Nenhum dos dois sabia exatamente como começou aquele ritual de troca de cartas. Mas foi na adolescência. Haviam se tornado amigos há pouco tempo, eram leitores vorazes e mesmo com diferentes preferências, as conversas entre ambos sempre os remetiam aos livros. Trocavam impressões, recomendavam obras um ao outro, comentavam sobre seus autores favoritos – o dela sempre foi Érico Veríssimo e ele preferia o gótico de Poe.

A primeira carta foi iniciativa dele. Isso ambos lembravam. Mas nem mesmo ele sabia exatamente o que o motivou a escrever, já que moravam há apenas alguns quarteirões de distância. A carta chegou em uma tarde de sábado e ela leu deliciada aquele registro cuidadoso feito em papel pautado e com a bela caligrafia que denunciava o gosto pela escrita.

Ele comentava sobre sua mais nova descoberta literária, “1984”. Contava suas impressões ao narrar a trajetória do personagem Winston, sua solidão, o inconformismo com um sistema repressor e a paixão avassaladora por uma revolucionária.

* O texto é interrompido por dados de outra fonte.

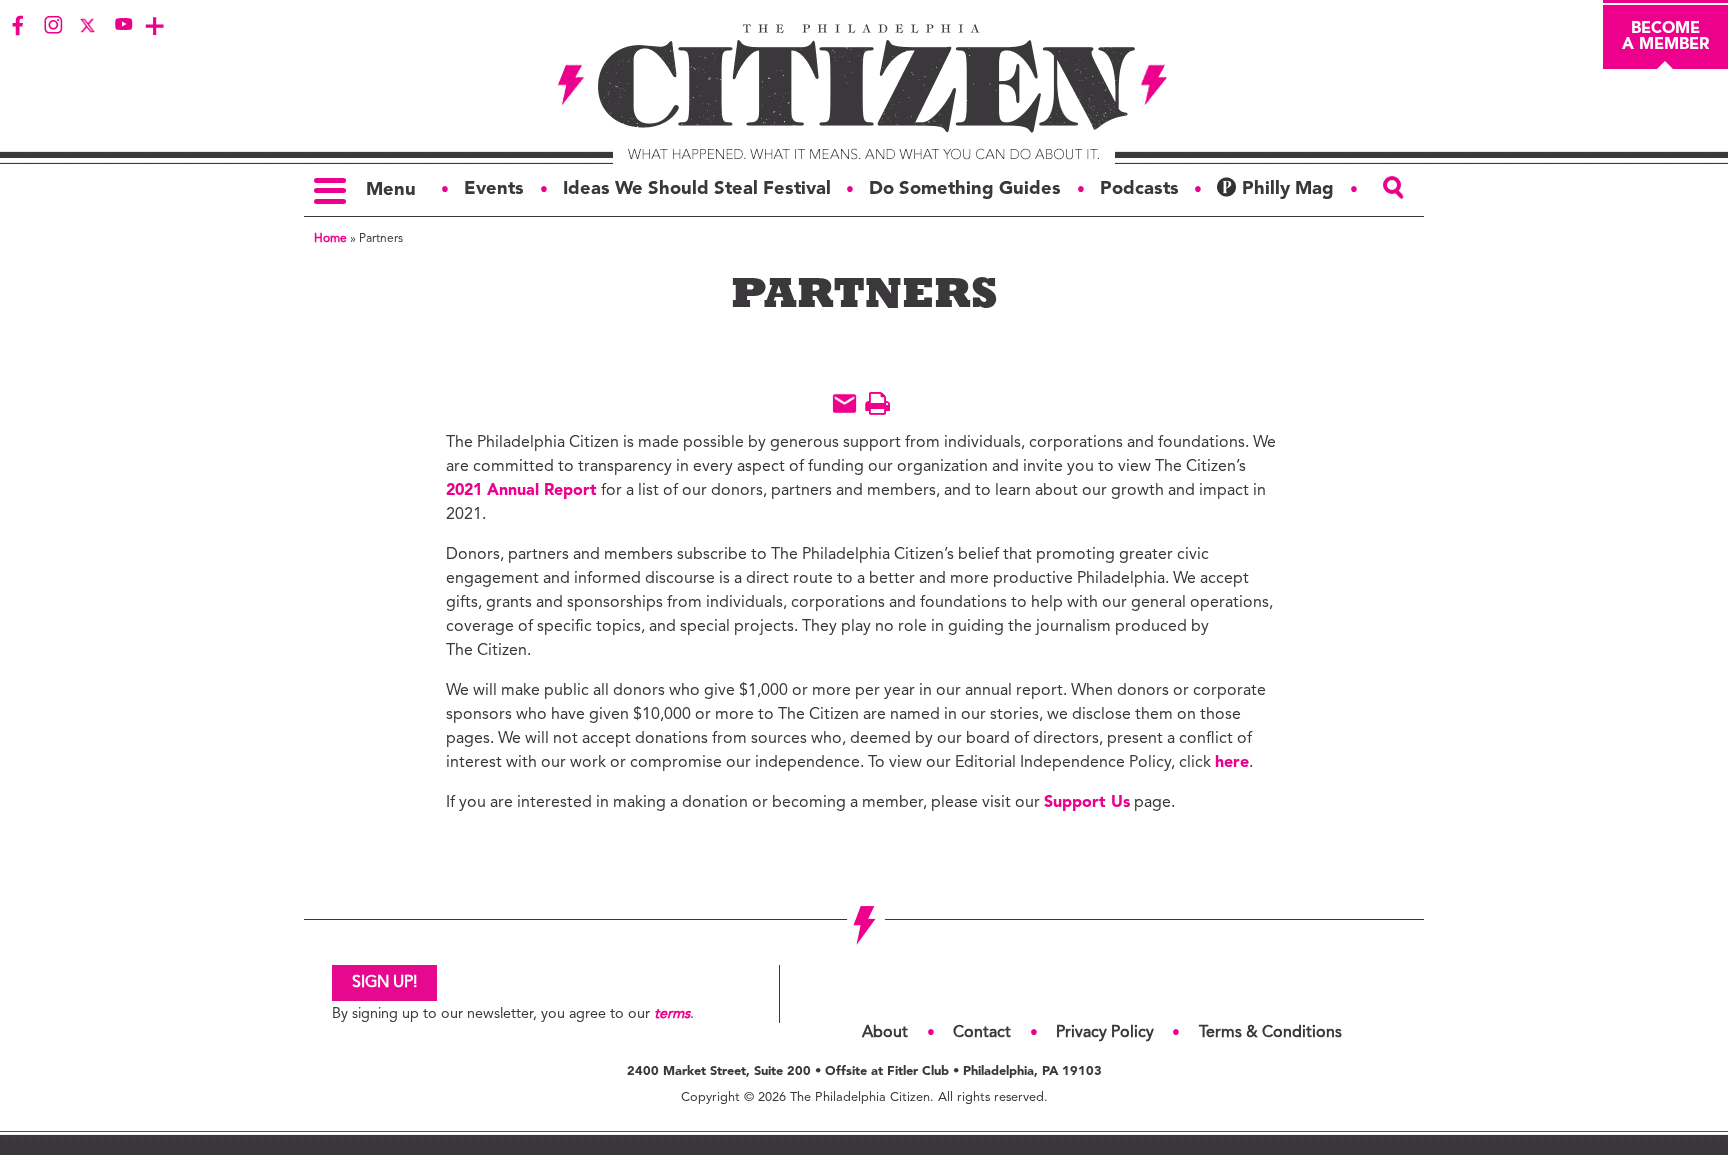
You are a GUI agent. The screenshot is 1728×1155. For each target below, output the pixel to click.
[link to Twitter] (88, 25)
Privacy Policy (1105, 1033)
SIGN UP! (384, 983)
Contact (982, 1033)
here (1232, 763)
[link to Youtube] (123, 25)
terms (672, 1014)
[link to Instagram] (53, 25)
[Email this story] (844, 403)
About (885, 1033)
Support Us (1087, 803)
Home (330, 239)
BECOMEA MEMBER (1665, 37)
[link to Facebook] (18, 25)
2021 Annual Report (521, 491)
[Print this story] (877, 403)
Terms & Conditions (1270, 1033)
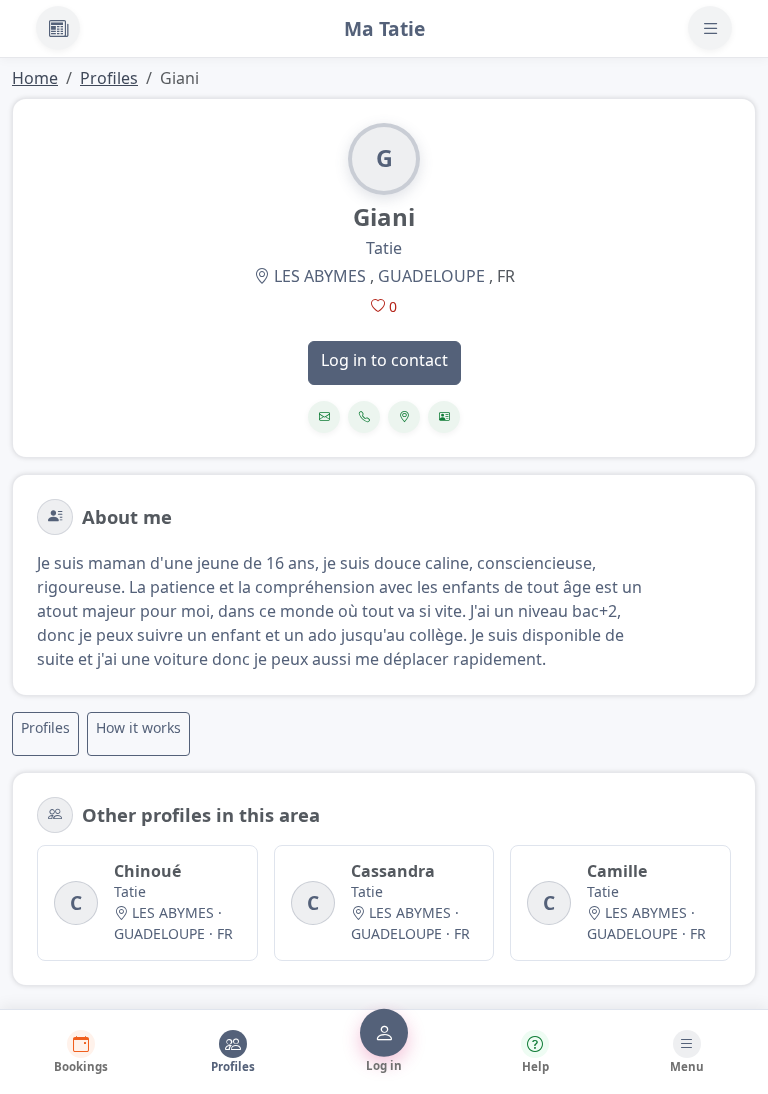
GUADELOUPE (431, 276)
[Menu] (710, 28)
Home (35, 78)
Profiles (109, 78)
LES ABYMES (320, 276)
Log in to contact (384, 360)
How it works (138, 727)
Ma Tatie (384, 28)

Ela preparou a resposta assim que terminou a leitura. Mas não falou de nenhum livro. Sua primeira carta ao amigo foi sobre a felicidade que sentia em encontrar alguém com quem pudesse compartilhar os mesmos desejos, anseios e pensamentos.

Quando se encontraram comentaram sobre as cartas, mas não definiram que aquilo se tornaria um ritual. Mas assim foi. Uma vez por mês, às vezes até duas, ambos se escreviam. E com o passar do tempo, as cartas foram ficando mais filosóficas e intimistas. Ele, certa vez, escreveu seis páginas sobre a profunda tristeza que sentia por uma paixão não correspondida. Muitas vezes eram temas que não comentavam pessoalmente, mas as cartas permitiam a intimidade.

Os dois seguiam vidas diferentes, estudando em cidades distantes. Mas a troca de cartas permanecia. Em alguns períodos não tão frequentes, mas mantinham o hábito que tanto sentido fazia à vida de ambos.

Com o avanço da tecnologia, um dia ele decidiu apelar ao correio eletrônico. Era mais prático, defendia o amigo. Ela estranhou, gostava da letra do amigo, de esperar a chegada da correspondência. Mas cedeu, afinal não se pode ir contra o progresso e quase ninguém mais enviava cartas. E como agora residiam em cidades diferentes, era mais ágil. Contudo, ela notou que ele escrevia menos, eram poucos parágrafos, já não havia mais o tom intimista de antes.

Quando ela decidiu casar, apressou-se em contar a novidade ao amigo. Escreveu um longo relato sobre o noivo, a cerimônia simples que planejava, a felicidade que sentia e os planos que povoavam sua mente. Ele respondeu em apenas três linhas, e mesmo que demonstrasse efusivamente a alegria que sentia pela amiga, ela ficou decepcionada com a carta quase lacônica. Ele não foi ao casamento. Tinha compromissos. E avisou-a por e-mail.

A novidade das mensagens instantâneas ainda não havia contaminado nenhum dos dois. Mas um dia chegou. Um olá da parte dele, celebrando o fato de que agora poderiam manter contato mais frequente. Ela respondeu quase que imediatamente. Também aprovou o novo canal de comunicação. Manteriam mais contato.

Hoje costumam trocar apenas cumprimentos em datas comemorativas, como aniversários e Natal. Nunca mais do que duas linhas. Mas sentem saudades da época das cartas escritas à mão, de esperar o Correio, de sentar-se e escrever longas páginas sobre livros, sobre a vida. E ainda guardam todas as correspondências.